The Prim-UC demonstrates the feasibility of achieving logically consistent, expressive RCC-5 alignments across incongruent classifications with minimally 400 concepts per input taxonomy. More generally, we have shown that the contents of such influential classification standards, and likely of many others, are amenable to formal, logic-based comparison and integration—as long as users are motivated to engage in this translation process. Although the Prim-UC involves larger input taxonomies than previous analyses (Franz et al. 2015, 2016; Jansen and Franz 2015), the input concepts are sufficiently well specified and therefore only moderately challenging to articulate. Application or relaxation of the coverage constraint, and optional direct representation of feature-based traits, can yield either member- or property-centric alignments between higher-level concepts. This suggests that the RCC-5 alignment approach is suited to align a wide range of taxonomic and phylogenetic products.
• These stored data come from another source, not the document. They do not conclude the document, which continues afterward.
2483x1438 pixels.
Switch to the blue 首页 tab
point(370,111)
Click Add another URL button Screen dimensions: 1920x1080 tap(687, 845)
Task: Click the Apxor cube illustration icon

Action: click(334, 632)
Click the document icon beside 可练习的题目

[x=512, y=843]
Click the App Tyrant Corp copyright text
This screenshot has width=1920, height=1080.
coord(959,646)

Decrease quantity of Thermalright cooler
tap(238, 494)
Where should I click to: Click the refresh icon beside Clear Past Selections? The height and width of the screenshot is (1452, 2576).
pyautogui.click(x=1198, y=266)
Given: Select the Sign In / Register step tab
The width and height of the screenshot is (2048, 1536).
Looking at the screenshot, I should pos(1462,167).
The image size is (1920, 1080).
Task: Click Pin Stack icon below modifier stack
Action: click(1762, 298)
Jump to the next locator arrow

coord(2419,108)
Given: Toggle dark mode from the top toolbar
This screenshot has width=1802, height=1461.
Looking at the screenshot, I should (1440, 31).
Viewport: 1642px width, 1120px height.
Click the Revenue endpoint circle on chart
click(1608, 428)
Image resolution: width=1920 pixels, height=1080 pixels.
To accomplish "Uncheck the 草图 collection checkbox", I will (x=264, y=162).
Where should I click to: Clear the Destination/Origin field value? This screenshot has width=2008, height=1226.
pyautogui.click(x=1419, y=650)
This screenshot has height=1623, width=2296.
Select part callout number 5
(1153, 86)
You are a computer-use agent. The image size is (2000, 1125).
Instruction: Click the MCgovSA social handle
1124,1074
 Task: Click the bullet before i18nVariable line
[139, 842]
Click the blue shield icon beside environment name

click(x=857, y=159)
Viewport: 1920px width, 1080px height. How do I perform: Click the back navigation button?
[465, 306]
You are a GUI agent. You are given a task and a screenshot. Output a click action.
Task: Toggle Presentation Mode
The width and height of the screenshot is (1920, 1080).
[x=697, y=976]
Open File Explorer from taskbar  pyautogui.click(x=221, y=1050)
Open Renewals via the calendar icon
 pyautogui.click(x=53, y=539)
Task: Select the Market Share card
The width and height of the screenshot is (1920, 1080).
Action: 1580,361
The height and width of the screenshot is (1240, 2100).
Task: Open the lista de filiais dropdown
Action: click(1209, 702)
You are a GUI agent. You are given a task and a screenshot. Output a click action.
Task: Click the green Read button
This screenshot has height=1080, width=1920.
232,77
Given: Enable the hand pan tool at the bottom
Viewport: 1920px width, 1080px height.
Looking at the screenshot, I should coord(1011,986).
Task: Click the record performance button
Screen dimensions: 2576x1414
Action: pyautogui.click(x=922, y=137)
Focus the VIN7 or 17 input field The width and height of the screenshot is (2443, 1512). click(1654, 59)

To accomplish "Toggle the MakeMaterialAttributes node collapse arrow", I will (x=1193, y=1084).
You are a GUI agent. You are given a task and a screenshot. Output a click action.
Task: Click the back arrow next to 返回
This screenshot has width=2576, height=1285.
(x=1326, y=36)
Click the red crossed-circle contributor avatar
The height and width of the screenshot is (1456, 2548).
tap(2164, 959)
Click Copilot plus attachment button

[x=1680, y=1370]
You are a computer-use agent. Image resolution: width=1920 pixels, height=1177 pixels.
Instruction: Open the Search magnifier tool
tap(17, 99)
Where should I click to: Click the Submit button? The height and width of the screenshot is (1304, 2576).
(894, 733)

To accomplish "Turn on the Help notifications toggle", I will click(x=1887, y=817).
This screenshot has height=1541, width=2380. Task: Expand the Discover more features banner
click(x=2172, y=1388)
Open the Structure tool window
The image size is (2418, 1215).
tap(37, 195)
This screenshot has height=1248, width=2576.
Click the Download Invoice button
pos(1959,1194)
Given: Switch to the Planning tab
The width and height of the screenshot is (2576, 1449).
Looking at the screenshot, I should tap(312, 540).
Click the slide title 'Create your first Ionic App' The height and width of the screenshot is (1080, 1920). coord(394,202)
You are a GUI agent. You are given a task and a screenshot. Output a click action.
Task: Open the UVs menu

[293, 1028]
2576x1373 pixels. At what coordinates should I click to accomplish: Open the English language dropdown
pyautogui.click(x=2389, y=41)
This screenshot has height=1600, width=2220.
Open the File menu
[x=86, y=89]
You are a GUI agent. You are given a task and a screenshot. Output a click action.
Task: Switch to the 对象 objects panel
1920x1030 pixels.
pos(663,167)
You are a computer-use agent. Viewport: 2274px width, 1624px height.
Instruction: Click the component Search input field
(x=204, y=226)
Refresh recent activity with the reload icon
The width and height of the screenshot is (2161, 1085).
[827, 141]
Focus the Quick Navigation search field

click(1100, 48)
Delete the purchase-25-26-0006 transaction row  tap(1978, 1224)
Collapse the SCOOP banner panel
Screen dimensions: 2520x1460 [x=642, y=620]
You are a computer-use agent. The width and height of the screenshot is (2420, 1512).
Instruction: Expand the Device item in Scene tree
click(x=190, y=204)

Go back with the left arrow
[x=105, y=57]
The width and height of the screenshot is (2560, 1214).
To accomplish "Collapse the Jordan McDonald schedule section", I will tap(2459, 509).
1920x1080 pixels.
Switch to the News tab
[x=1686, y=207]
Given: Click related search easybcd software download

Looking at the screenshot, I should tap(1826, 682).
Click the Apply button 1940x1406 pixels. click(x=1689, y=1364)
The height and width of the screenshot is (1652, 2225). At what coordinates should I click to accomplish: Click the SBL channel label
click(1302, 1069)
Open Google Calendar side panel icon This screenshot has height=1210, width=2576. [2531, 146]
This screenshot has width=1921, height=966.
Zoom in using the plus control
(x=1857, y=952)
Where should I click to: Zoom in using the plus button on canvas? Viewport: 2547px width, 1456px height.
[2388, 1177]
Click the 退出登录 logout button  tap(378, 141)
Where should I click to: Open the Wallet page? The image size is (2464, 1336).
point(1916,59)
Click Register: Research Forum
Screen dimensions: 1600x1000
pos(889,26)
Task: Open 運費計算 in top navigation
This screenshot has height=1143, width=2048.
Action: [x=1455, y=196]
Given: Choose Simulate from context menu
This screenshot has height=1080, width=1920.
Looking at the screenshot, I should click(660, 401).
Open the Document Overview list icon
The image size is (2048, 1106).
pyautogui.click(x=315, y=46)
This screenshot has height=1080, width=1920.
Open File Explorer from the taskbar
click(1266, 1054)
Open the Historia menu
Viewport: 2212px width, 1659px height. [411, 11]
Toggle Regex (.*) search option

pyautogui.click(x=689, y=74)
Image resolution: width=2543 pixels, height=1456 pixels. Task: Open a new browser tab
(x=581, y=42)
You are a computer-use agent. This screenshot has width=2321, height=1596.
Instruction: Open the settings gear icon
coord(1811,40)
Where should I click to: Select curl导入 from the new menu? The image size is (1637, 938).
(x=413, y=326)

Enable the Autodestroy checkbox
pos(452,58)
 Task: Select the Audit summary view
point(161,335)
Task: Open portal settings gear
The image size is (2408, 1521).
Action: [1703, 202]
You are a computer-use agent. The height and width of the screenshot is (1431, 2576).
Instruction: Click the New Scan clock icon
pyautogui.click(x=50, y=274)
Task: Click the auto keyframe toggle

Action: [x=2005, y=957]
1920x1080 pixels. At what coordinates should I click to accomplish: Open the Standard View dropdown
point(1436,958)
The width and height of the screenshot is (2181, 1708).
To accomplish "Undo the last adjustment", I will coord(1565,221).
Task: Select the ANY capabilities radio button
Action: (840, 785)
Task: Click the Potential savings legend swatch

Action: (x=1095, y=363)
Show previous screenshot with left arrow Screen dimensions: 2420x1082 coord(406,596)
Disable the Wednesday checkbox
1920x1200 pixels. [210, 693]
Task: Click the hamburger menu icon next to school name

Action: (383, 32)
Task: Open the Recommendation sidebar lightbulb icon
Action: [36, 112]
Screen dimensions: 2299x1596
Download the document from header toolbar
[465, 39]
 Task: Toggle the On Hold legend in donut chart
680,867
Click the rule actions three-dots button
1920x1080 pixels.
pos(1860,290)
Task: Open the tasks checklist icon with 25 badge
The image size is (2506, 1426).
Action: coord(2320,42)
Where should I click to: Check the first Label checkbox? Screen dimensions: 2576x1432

Not surprisingly, our understanding of primate systematics has continued to evolve since the third MSW edition (e.g., Marsh 2014; Pozzi et al. 2014; Rylands and Mittermeier 2014). New, and in some instances strongly conflicting inferences are sure to find their way into future, heavily used classification standards for this significant group. Such inferences are bound to produce further name:meaning dissociations in relation to currently endorsed standards. If nearly one in three primate names can no longer play the same semantic role in an interval of only 12 years of systematic advancement, there is an opportunity to express and resolve such conflicts. The RCC-5 alignment approach can counteract the potentially cumulative loss of resolution across succeeding, synthetic classifications. Keeping taxonomic reference backward- and forward-compatible is necessary for systematics to play its long-term, large-scale integrative role in the comparative biological domain.

How far might the new semantics reach? In the widest sense, RCC-5 based alignments are applicable to any set of systematic or otherwise hierarchically arranged data whose identifiers (names) are subject to semantic modulation over time (Wang et al. 2011). Hence the approach is also suited to align evolving character concepts, or evolving assignments of specimens to either taxonomic concepts or characters (Fig. 10; see also Pullan et al. 2000; Rieppel 2007; Franz 2014). However, promoting formalized, temporally dynamic representations of similarities and differences of specimen/character/concept assignments will require substantive realignments of virtual biodiversity platforms and data annotation practices (Koperski et al. 2000; Kennedy et al. 2005; Lepage et al. 2014; Borsch et al. 2015; Weakley 2015). At each step, the benefits and costs of achieving more granular semantic resolution should be reassessed. Whether the trade-offs are favorable will likely depend on the resolution demands by humans and/or machines to achieve particular inference objectives. We are optimistic that greater accessibility of logic-based alignment tools will clarify their value for integrating the growing body of systematic knowledge in next-generation data platforms.

Supplementary Material

Supplementary material can be found in the Dryad data repository at http://dx.doi.org/10.5061/dryad.6jg71.

Funding

Support of the authors’ research through the National Science Foundation is kindly acknowledged (NMF: DEB–1155984, DBI–1342595; BL: IIS–118088, DBI– 1147273).